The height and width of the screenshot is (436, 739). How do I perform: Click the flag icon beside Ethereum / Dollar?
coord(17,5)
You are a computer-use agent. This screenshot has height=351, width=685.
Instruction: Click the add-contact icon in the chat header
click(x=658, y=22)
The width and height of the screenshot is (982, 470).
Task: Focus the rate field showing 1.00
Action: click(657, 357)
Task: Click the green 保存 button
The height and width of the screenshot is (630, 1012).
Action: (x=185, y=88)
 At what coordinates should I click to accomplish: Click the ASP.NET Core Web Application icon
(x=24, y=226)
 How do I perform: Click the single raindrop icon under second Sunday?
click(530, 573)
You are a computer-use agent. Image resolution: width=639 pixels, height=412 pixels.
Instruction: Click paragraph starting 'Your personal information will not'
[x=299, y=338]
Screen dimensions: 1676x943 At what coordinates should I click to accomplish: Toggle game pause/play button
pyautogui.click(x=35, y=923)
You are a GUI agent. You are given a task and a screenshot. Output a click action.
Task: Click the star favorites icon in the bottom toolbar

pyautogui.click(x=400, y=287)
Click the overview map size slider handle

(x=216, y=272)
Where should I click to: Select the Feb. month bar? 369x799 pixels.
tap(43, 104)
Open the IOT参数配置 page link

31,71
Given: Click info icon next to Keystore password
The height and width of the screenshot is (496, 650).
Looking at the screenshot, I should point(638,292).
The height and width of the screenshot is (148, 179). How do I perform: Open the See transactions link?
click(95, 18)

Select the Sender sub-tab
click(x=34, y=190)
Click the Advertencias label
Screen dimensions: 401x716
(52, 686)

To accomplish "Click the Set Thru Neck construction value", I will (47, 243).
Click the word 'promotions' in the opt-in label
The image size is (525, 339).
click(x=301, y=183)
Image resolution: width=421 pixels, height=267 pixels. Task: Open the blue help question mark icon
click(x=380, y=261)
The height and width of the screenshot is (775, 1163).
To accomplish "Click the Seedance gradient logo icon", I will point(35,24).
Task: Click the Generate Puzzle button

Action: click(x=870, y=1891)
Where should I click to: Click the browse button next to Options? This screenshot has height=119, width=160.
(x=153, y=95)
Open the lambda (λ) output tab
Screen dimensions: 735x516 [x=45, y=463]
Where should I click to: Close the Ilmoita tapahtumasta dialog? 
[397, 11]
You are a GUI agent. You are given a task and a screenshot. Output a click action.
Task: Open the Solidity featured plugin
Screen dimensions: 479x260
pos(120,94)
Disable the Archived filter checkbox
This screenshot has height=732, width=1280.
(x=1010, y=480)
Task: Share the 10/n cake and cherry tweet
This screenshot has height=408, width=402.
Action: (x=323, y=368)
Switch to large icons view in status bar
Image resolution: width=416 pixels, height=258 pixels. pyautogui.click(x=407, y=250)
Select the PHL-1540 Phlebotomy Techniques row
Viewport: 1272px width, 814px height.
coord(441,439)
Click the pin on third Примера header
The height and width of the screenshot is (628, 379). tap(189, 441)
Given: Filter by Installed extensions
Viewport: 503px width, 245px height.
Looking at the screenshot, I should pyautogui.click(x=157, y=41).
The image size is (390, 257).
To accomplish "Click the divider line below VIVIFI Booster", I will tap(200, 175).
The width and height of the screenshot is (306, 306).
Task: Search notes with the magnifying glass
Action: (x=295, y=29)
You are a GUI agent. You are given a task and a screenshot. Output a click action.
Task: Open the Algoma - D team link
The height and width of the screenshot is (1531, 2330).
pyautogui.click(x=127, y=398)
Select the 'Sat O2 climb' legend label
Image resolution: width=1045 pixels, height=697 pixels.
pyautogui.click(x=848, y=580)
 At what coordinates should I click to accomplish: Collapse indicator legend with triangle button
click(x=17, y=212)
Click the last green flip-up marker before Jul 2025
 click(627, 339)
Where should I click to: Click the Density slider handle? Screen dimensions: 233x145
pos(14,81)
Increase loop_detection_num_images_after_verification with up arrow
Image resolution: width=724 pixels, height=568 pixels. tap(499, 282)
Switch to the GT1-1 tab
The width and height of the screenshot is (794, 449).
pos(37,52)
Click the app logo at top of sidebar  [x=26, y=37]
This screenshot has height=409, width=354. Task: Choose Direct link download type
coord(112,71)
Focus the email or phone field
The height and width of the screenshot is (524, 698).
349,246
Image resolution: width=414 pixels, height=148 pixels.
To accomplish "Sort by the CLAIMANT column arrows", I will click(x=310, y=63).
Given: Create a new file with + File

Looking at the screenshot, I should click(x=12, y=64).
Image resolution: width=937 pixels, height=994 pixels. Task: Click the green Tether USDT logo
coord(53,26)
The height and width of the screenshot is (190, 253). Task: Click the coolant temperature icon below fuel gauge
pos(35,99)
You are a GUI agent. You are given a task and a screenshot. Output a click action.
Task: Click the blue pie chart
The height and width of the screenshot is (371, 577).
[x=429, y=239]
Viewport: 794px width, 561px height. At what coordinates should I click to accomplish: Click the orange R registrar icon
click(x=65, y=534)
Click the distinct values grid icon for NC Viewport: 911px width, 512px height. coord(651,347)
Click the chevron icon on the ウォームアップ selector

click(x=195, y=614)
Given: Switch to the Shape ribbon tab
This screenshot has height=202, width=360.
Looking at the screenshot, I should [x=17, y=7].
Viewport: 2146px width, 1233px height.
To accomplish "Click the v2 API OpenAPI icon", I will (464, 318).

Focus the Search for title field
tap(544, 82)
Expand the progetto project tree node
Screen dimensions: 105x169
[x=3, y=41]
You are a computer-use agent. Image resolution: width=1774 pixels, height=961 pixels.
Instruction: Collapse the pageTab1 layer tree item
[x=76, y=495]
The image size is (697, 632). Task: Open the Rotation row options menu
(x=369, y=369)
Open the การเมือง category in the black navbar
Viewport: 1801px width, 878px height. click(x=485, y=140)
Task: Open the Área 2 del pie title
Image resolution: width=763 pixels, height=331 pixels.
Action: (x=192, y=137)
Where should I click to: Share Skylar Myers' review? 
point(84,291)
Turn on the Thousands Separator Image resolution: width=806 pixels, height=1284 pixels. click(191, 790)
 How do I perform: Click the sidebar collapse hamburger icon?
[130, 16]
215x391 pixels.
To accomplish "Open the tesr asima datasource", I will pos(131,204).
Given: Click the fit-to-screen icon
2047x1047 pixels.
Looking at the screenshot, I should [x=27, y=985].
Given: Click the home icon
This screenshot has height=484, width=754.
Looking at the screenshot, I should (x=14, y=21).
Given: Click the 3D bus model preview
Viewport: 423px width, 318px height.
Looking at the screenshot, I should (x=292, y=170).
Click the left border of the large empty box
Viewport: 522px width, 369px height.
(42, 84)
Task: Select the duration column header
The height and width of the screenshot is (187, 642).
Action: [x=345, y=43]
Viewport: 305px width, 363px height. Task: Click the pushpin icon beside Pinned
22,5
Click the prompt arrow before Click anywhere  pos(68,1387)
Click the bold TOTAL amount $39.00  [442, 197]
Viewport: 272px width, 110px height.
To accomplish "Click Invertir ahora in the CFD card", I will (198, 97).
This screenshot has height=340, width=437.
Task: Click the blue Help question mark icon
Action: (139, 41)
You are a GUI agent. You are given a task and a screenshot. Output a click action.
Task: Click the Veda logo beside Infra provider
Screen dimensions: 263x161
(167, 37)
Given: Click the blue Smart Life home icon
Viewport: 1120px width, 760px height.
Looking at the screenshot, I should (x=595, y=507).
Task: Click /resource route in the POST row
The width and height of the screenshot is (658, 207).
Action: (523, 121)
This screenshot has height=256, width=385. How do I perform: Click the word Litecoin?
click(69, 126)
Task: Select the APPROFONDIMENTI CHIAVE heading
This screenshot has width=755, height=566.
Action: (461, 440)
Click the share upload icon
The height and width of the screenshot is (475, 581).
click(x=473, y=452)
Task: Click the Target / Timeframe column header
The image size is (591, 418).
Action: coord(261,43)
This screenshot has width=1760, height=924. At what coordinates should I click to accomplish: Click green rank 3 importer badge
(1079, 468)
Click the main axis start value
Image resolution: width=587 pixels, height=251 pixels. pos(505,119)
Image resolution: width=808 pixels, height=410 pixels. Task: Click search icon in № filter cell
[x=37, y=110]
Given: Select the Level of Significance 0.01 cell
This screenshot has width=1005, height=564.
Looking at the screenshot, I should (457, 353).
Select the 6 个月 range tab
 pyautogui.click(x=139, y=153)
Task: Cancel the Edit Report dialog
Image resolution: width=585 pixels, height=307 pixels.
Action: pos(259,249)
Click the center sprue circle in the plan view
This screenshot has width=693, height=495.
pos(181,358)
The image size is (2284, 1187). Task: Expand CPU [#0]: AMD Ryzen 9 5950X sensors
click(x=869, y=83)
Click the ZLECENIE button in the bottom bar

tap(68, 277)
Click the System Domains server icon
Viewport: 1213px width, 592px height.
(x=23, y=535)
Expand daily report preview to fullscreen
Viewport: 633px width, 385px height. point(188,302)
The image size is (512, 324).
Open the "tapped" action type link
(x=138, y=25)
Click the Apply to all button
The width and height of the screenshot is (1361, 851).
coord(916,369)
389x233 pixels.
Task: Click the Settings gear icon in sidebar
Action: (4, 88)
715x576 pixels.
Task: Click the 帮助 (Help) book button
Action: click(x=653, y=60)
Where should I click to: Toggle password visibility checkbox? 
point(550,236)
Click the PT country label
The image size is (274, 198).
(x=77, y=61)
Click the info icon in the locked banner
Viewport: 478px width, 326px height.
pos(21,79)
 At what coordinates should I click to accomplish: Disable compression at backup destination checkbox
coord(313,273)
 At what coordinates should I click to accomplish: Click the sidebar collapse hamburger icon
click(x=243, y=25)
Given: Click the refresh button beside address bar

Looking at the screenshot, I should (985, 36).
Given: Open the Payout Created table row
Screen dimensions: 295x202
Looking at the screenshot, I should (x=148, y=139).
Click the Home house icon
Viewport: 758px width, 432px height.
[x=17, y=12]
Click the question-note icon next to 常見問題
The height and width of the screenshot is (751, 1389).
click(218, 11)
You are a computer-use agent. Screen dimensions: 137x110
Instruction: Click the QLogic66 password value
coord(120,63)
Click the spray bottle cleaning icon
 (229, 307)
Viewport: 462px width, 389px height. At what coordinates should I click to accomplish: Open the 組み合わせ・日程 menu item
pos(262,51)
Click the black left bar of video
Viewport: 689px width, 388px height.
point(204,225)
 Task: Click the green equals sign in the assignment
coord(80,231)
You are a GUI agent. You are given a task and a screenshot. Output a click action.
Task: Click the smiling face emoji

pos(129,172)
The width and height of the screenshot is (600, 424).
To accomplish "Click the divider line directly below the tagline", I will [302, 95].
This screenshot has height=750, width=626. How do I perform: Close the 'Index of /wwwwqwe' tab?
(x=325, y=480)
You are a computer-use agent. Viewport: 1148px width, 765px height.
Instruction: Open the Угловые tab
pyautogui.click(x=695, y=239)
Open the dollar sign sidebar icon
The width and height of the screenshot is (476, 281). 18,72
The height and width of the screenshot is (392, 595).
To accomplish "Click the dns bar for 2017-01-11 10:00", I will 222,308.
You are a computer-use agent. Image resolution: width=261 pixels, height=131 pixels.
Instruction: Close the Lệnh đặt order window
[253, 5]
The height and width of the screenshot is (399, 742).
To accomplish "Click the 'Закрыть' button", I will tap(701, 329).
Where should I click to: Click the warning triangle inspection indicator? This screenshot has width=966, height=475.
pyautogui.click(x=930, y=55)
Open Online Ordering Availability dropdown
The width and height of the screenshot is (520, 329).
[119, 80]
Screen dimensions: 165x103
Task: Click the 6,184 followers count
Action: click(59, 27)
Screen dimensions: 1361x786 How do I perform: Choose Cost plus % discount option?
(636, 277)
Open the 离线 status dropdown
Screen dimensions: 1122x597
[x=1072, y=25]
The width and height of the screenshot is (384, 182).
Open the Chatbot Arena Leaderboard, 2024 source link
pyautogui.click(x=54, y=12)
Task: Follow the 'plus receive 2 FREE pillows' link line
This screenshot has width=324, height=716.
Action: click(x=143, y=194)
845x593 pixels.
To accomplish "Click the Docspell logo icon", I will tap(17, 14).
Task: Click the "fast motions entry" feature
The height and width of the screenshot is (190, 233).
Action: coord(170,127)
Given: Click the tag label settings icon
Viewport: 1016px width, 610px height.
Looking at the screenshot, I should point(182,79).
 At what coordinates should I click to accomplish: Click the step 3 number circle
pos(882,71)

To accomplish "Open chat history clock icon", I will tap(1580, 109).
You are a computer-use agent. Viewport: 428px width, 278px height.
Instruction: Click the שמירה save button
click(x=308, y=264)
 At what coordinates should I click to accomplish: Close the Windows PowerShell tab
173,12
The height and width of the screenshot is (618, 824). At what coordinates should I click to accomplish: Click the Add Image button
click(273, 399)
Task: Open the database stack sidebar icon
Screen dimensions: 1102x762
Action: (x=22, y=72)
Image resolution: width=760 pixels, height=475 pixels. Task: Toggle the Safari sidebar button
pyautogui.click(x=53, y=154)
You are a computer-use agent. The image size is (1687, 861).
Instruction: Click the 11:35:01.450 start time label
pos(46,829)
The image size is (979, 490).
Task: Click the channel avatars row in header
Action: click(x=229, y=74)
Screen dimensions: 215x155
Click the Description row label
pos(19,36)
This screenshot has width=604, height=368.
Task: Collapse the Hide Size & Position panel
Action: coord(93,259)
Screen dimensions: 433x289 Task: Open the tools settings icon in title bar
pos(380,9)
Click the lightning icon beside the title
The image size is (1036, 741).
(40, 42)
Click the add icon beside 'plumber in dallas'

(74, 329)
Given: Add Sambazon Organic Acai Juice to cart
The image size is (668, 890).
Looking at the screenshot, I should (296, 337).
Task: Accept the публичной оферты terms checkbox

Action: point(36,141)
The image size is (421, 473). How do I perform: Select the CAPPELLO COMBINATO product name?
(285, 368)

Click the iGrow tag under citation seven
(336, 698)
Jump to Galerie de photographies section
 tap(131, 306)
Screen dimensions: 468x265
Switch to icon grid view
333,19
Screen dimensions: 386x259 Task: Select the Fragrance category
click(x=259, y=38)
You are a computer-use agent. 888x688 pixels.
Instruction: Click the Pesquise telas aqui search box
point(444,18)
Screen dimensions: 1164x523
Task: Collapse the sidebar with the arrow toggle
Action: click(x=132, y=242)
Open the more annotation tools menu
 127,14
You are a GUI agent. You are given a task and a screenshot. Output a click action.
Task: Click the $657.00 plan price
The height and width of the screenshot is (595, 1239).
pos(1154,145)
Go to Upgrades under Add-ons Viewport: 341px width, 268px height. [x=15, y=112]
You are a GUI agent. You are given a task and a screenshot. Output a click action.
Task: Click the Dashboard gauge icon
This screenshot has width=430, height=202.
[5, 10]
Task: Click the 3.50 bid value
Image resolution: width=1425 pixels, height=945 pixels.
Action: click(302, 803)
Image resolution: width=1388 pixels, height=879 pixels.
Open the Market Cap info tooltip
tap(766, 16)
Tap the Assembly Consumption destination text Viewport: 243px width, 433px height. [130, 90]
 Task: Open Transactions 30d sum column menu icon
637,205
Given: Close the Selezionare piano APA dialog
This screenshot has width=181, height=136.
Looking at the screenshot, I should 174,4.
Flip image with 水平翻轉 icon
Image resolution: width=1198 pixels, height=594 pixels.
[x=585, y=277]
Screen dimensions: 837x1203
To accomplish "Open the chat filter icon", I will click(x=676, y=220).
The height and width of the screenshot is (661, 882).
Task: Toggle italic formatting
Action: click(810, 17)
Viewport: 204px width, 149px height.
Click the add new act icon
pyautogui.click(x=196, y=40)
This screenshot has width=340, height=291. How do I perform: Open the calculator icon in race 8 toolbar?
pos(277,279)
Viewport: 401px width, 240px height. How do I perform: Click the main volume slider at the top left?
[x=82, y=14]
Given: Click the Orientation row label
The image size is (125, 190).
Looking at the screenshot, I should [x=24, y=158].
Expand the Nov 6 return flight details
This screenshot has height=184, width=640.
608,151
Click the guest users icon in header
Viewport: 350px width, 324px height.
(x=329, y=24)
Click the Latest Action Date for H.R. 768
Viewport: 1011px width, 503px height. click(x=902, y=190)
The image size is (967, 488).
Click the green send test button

WHAT TO WORK ON —
Lay out the material as a Markdown table with the columns No. and Text, beginning at the line that has "Increase loop_detection_num_images_after_verification with" and stopping after the line that has "Click the distinct". Number each row and leave out blank lines.

RESPONSE —
| No. | Text |
|---|---|
| 1 | Increase loop_detection_num_images_after_verification with up arrow |
| 2 | Image resolution: width=724 pixels, height=568 pixels. tap(499, 282) |
| 3 | Switch to the GT1-1 tab |
| 4 | The width and height of the screenshot is (794, 449). |
| 5 | pos(37,52) |
| 6 | Click the app logo at top of sidebar  [x=26, y=37] |
| 7 | This screenshot has height=409, width=354. Task: Choose Direct link download type |
| 8 | coord(112,71) |
| 9 | Focus the email or phone field |
| 10 | The height and width of the screenshot is (524, 698). |
| 11 | 349,246 |
| 12 | Image resolution: width=414 pixels, height=148 pixels. |
| 13 | To accomplish "Sort by the CLAIMANT column arrows", I will click(x=310, y=63). |
| 14 | Given: Create a new file with + File |
| 15 | Looking at the screenshot, I should click(x=12, y=64). |
| 16 | Image resolution: width=937 pixels, height=994 pixels. Task: Click the green Tether USDT logo |
| 17 | coord(53,26) |
| 18 | The height and width of the screenshot is (190, 253). Task: Click the coolant temperature icon below fuel gauge |
| 19 | pos(35,99) |
| 20 | You are a GUI agent. You are given a task and a screenshot. Output a click action. |
| 21 | Task: Click the blue pie chart |
| 22 | The height and width of the screenshot is (371, 577). |
| 23 | [x=429, y=239] |
| 24 | Viewport: 794px width, 561px height. At what coordinates should I click to accomplish: Click the orange R registrar icon |
| 25 | click(x=65, y=534) |
| 26 | Click the distinct values grid icon for NC Viewport: 911px width, 512px height. coord(651,347) |